If you ever have a question about fruit or vegetables, you can ask Raphaël. This young man knows an impressive amount of information about agriculture.
“There’s a lot of planning work that needs to be done beforehand in farming. For example, if you plant cruciferous vegetables (e.g. broccoli, brussel sprouts,...) on your land, you need to wait at least 3 or 4 years before you can plant the same family of products. This means you need to plan well ahead in order not to stress and damage the land.”
The neighbouring farmers, along with other skeptics, came to discourage him to launch this business saying it would never work and he would never succeed.
Many Swiss farmers have only a few product varieties but on a much larger scale (30 Hectares on average) in order to have their products on big supermarket shelves.
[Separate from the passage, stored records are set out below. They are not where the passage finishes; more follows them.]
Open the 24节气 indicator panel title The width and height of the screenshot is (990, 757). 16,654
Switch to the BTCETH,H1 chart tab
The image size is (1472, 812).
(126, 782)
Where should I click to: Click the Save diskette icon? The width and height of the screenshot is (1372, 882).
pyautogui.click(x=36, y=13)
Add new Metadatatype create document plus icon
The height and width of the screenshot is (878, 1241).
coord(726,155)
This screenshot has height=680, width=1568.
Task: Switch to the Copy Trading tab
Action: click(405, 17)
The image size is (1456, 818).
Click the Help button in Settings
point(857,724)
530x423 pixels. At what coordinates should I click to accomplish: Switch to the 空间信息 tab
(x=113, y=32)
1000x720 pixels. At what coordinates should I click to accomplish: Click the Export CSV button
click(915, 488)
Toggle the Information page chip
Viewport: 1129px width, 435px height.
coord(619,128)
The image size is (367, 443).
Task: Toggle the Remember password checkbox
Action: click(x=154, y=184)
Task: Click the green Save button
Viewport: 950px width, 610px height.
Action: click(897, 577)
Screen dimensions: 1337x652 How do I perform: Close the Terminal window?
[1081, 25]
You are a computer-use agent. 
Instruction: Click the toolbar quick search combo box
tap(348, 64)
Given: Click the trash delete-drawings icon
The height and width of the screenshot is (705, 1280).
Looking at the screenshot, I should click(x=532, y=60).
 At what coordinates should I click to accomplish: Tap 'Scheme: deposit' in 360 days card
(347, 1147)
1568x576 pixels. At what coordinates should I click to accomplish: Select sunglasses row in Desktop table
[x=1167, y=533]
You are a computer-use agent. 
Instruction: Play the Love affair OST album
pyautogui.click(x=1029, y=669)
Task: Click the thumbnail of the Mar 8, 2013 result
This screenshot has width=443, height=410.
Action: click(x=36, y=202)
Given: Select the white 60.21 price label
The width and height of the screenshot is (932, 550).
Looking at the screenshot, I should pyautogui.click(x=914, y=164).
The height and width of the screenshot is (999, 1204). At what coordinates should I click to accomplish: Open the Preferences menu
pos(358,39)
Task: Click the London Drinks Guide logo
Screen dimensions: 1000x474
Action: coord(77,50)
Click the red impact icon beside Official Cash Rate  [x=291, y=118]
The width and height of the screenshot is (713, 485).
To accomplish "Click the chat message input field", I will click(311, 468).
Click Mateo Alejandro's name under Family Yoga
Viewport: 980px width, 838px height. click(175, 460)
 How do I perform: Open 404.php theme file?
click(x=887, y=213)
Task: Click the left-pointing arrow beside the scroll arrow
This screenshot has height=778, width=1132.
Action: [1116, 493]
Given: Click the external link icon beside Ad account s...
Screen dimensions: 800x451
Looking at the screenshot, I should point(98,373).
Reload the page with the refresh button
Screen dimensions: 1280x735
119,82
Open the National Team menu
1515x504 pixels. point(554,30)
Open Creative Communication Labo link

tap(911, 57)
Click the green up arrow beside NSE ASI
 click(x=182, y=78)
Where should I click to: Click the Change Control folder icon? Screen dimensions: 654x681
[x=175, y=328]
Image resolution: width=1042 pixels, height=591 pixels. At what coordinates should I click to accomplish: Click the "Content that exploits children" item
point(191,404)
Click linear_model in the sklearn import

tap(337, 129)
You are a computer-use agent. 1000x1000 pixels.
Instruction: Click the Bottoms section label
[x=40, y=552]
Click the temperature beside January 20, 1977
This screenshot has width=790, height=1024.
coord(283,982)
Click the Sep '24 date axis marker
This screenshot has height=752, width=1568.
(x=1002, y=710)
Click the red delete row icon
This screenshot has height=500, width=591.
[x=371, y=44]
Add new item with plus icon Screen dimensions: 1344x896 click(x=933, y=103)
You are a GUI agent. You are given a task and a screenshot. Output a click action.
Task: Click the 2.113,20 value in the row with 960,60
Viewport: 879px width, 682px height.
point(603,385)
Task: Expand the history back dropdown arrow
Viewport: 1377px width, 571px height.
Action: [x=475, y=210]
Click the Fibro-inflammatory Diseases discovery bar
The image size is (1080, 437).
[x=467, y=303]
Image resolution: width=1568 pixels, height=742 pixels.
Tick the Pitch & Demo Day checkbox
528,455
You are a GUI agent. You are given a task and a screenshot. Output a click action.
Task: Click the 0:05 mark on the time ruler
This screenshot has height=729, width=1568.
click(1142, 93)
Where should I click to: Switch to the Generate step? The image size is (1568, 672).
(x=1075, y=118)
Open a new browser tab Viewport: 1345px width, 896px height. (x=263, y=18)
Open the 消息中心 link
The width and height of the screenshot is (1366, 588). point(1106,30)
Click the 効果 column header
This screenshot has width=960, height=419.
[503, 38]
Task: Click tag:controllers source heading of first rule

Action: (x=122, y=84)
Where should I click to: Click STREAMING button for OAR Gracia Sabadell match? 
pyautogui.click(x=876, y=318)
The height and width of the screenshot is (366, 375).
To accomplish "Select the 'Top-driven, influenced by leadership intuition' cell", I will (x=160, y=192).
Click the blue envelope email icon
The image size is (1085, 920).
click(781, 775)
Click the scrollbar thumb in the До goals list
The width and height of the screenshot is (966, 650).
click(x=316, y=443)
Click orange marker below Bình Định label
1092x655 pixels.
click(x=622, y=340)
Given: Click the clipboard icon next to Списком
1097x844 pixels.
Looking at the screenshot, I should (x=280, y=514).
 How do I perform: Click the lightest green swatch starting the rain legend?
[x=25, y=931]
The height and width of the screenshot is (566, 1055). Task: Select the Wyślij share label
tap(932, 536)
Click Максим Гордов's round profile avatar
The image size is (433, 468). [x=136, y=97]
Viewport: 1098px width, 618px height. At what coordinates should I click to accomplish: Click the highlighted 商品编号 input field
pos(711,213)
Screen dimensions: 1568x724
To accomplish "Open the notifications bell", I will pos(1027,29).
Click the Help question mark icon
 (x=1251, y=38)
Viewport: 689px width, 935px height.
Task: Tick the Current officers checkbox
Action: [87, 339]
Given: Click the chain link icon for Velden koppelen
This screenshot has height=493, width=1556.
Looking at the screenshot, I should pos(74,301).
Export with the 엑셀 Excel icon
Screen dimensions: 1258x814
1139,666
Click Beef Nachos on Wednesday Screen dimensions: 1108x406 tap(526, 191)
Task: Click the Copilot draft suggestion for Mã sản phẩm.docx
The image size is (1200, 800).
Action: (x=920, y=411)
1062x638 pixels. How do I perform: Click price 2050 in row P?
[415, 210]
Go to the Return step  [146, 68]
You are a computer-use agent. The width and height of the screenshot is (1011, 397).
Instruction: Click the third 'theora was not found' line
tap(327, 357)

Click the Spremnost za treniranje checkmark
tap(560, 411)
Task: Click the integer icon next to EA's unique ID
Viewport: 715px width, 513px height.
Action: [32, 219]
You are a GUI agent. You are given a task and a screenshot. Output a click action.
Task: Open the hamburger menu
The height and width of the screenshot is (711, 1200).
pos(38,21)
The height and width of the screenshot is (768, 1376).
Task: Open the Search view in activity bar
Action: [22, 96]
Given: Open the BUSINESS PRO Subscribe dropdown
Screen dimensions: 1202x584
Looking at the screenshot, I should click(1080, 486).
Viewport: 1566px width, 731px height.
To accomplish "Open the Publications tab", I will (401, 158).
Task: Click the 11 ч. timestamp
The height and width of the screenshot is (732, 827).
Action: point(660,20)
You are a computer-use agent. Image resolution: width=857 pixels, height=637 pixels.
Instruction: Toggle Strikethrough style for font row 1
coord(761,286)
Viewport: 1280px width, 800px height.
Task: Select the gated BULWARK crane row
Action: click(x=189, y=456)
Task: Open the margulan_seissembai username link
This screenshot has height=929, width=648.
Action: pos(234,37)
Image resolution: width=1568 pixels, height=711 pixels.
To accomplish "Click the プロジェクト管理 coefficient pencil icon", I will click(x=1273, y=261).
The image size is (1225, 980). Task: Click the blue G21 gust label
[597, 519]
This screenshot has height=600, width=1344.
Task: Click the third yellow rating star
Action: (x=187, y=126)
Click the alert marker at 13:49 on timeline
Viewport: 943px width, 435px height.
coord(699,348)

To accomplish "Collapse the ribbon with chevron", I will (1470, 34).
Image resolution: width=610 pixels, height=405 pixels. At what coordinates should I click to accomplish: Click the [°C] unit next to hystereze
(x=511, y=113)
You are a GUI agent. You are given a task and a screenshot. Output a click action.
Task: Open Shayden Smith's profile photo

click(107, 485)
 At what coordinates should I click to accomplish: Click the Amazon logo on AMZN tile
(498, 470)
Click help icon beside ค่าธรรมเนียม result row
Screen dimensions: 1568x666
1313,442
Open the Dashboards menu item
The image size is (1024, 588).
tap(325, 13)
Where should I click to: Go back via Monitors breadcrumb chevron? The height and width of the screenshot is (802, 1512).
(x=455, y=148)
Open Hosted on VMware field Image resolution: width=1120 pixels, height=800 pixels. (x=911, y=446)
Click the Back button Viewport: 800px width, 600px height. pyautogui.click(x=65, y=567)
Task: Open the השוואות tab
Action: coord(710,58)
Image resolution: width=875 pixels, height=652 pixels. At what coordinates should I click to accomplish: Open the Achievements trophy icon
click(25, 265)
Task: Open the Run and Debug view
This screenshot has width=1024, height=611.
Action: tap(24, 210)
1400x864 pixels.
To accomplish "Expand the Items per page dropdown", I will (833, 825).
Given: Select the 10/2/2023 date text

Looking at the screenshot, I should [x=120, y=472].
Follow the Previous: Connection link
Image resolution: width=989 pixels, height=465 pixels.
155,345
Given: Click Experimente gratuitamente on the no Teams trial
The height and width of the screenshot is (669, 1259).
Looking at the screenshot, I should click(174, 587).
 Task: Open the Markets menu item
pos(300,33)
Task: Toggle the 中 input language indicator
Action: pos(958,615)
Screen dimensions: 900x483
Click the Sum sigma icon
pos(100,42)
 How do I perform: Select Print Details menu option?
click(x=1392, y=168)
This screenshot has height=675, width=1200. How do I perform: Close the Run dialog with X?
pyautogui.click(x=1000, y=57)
The answer he has for them is the following:
“It’s not natural to have single crop farming, you need biodiversity. If you go into the woodlands, you will never find only one type of fauna or flora, there are sometimes so many you can’t even count them. This is how nature is, and therefore this is what we should respect if we want to have a normal ecosystem. I don’t remember the last time I bought vegetables from a supermarket as you always find the same things. To give you an example, I will have at least 6 or 7 carrot varieties that most people have never heard of.”
When I asked him about why he was doing this he said “to me, it’s common sense to respect the cycle of nature. Why do you find it normal to eat strawberries in winter? We have a mentality problem in our society and we should adapt to nature, not the opposite.”
This business model will not only respect product seasonality but also teach consumers to respect and enjoy it. “You cook what you can based on seasonal availability rather than what you want to.”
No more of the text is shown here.